Your goal
The answer must restate every entry exactly as it appears.
--- Information provided Enclosed Below ---
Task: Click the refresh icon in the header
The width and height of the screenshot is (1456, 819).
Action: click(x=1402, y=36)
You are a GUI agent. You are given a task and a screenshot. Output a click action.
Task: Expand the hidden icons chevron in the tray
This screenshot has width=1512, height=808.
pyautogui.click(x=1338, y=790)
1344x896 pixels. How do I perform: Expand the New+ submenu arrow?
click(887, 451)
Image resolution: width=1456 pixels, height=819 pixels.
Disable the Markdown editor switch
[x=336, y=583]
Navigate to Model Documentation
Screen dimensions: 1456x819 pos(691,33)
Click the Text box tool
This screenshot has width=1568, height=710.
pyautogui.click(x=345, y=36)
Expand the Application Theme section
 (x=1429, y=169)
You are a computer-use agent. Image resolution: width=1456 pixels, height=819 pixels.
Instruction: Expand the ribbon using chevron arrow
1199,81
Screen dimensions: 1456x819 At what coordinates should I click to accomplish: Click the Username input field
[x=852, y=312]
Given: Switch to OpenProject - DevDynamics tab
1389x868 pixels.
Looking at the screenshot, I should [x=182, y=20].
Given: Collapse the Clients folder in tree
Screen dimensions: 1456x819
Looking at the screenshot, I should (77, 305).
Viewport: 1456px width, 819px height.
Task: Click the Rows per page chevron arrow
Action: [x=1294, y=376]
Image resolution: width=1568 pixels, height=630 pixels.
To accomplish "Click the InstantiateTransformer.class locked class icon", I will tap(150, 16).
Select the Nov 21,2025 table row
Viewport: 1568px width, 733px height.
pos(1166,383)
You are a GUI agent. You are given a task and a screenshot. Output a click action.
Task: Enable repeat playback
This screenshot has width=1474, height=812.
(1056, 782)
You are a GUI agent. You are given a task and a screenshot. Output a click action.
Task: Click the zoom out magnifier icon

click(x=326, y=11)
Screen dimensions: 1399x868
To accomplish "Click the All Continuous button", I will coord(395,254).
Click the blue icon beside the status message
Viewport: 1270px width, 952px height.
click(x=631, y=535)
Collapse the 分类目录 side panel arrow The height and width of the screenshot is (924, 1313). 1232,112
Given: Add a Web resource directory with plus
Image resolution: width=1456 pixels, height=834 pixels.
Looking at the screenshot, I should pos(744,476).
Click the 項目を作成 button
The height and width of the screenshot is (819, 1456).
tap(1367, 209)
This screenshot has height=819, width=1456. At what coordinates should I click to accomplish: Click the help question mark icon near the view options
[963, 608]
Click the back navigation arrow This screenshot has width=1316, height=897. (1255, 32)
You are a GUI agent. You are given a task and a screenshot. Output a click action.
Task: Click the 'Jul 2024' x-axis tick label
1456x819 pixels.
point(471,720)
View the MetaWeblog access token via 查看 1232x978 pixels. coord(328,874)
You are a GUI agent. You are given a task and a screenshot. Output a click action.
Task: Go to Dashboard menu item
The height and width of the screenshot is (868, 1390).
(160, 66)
--- End of Enclosed Information provided ---
Exercise result
Task: Click the refresh icon in the header
The width and height of the screenshot is (1456, 819).
Action: click(x=1402, y=36)
You are a GUI agent. You are given a task and a screenshot. Output a click action.
Task: Expand the hidden icons chevron in the tray
This screenshot has width=1512, height=808.
pyautogui.click(x=1338, y=790)
1344x896 pixels. How do I perform: Expand the New+ submenu arrow?
click(887, 451)
Image resolution: width=1456 pixels, height=819 pixels.
Disable the Markdown editor switch
[x=336, y=583]
Navigate to Model Documentation
Screen dimensions: 1456x819 pos(691,33)
Click the Text box tool
This screenshot has width=1568, height=710.
pyautogui.click(x=345, y=36)
Expand the Application Theme section
 (x=1429, y=169)
You are a computer-use agent. Image resolution: width=1456 pixels, height=819 pixels.
Instruction: Expand the ribbon using chevron arrow
1199,81
Screen dimensions: 1456x819 At what coordinates should I click to accomplish: Click the Username input field
[x=852, y=312]
Given: Switch to OpenProject - DevDynamics tab
1389x868 pixels.
Looking at the screenshot, I should [x=182, y=20].
Given: Collapse the Clients folder in tree
Screen dimensions: 1456x819
Looking at the screenshot, I should (77, 305).
Viewport: 1456px width, 819px height.
Task: Click the Rows per page chevron arrow
Action: [x=1294, y=376]
Image resolution: width=1568 pixels, height=630 pixels.
To accomplish "Click the InstantiateTransformer.class locked class icon", I will tap(150, 16).
Select the Nov 21,2025 table row
Viewport: 1568px width, 733px height.
pos(1166,383)
You are a GUI agent. You are given a task and a screenshot. Output a click action.
Task: Enable repeat playback
This screenshot has width=1474, height=812.
(1056, 782)
You are a GUI agent. You are given a task and a screenshot. Output a click action.
Task: Click the zoom out magnifier icon

click(x=326, y=11)
Screen dimensions: 1399x868
To accomplish "Click the All Continuous button", I will coord(395,254).
Click the blue icon beside the status message
Viewport: 1270px width, 952px height.
click(x=631, y=535)
Collapse the 分类目录 side panel arrow The height and width of the screenshot is (924, 1313). 1232,112
Given: Add a Web resource directory with plus
Image resolution: width=1456 pixels, height=834 pixels.
Looking at the screenshot, I should pos(744,476).
Click the 項目を作成 button
The height and width of the screenshot is (819, 1456).
tap(1367, 209)
This screenshot has height=819, width=1456. At what coordinates should I click to accomplish: Click the help question mark icon near the view options
[963, 608]
Click the back navigation arrow This screenshot has width=1316, height=897. (1255, 32)
You are a GUI agent. You are given a task and a screenshot. Output a click action.
Task: Click the 'Jul 2024' x-axis tick label
1456x819 pixels.
point(471,720)
View the MetaWeblog access token via 查看 1232x978 pixels. coord(328,874)
You are a GUI agent. You are given a task and a screenshot. Output a click action.
Task: Go to Dashboard menu item
The height and width of the screenshot is (868, 1390).
(160, 66)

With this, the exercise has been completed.